Canada



FILMMAKING IN QUEBEC

Canada is officially a bilingual country and recognizes the province of Quebec as a "distinct society." Quebecois cinema faced some of the same obstacles as English-Canadian cinema, but its development was also hindered by the Catholic Church, which through the 1950s was the major cultural force in Quebec culture. Although separated from the rest of Canada by language and culture, Quebec eventually developed its own distinctive cinema as part of a belated embrace of modernity.

In the 1920s and 1930s, ninety percent of the province's movie screens showed American films. In the 1930s, a number of French film companies, most notably France Film, distributed French movies in Quebec. The Catholic Church was strongly opposed to film, identifying Hollywood with immorality and English domination. Strong censorship laws were enacted, movies were condemned as exerting a corrupting influence, and for years movies were not allowed to be shown on Sundays.
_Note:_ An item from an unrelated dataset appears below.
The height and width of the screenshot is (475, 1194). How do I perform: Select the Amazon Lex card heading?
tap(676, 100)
By the 1940s, however, the Catholic Church became more conciliatory and was itself involved in Quebec's feature film productions. The first independent feature films produced in Quebec were by priests, Father Maurice Proulx (1902–1988) and Father Albert Tessier. Proulx produced thirty-seven 16mm films about French-Canadian life between 1934 and 1961. These films typically emphasized the importance of the church in daily life and featured a noble priest or nun as the central character.
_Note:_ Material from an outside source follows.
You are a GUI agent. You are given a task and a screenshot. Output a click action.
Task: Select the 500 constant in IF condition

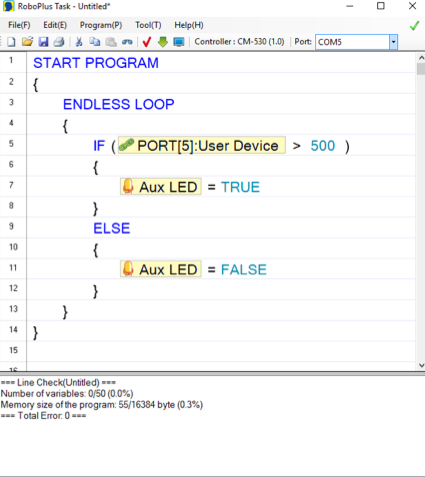coord(323,146)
In 1956, the National Film Board moved its head office from Ottawa, the nation's capital, to Montreal. The NFB's French Unit grew more active and included such filmmakers as Michel Brault (b. 1928), Gilles Carle, Fernand Dansereau (b. 1928), Jacques Godbout (b. 1933), Gilles Groulx (1931–1994), Claude Jutra (1930–1986), and Jean-Pierre Lefebvre (b. 1941), all of whom would emerge as important auteurs during the blossoming of Quebecois cinema in the 1960s. In earlier

Typical Canadian losers Doug McGrath (left) and Paul Bradley in Goin' Down the Road (Don Shebib, 1970).
NFB films such as Terre de nois aïeux ( Alexis Tremblay, Habitant [1943]), French Canadians were depicted as happy, picturesque farmers working contentedly in pastoral beauty—an image that by the 1960s Quebecois filmmakers would rebel against in favor of more authentic images of themselves. Quebecois filmmakers at the NFB seized upon the accessibility of the new portable equipment to make films about Quebec's distinctive culture. For example, Carle and Brault (who had worked on Jean Rouch's seminal cinéma vérité documentary Chronique d' un été ( Chronicle of a Summer [1961]), made Les Raquetteurs (1958), about the annual snowshoe competition in the town of Sherbrooke. The film abandons entirely the traditional Griersonian voice-of-God technique previously characteristic of the NFB and instead focuses on the authentic voices and music of the participants themselves.

The 1960s, the period known as The Quiet Revolution, witnessed the rapid modernization of Quebec, including a growing demand for cultural autonomy and political self-determination that hardened into an intense separatist movement that almost carried a provincial referendum for secession from Canada. French-Canadian identity transformed into the more militant Quebecois. Jutra's Mon Oncle, Antoine (1974), widely regarded as the best Canadian film ever made, uses its coming-of-age story about a small town boy who loses his idealism and innocence as a metaphor for the maturation of Quebec culture. Since then, many Quebecois filmmakers have produced important films that have achieved substantial success not only within Quebec but also across Canada and abroad. Among the most notable are Le Déclin de l' empire américain ( Decline of the American Empire [1986]) by Denys Arcand (b. 1941) and Jésus de Montreal (1989), Léolo (1992) by Jean-Claude Lauzon (1953–1997), and Le Confessional (1995) by Robert Lepage (b. 1957). The Red Violin (1998), an international co-production directed by Quebec director François Girard (b. 1963), is the most successful Canadian art film to date.

Over time, Quebec has developed its own film distribution, exhibition, and production systems. The province's cinema has its own star system, and some of the actors—Geneviève Bujold, Lothaire Bluteau, Monique Mercure—have successfully made the transition to Hollywood. In addition to the many distinguished art and auteur films, Quebecois cinema also produces its own popular cinema. Films such as Cruising Bar (1989), Ding and Dong le Film (1990), and Les Boys (1997) are broad and bawdy comedies that have been enormously popular with filmgoers in Quebec.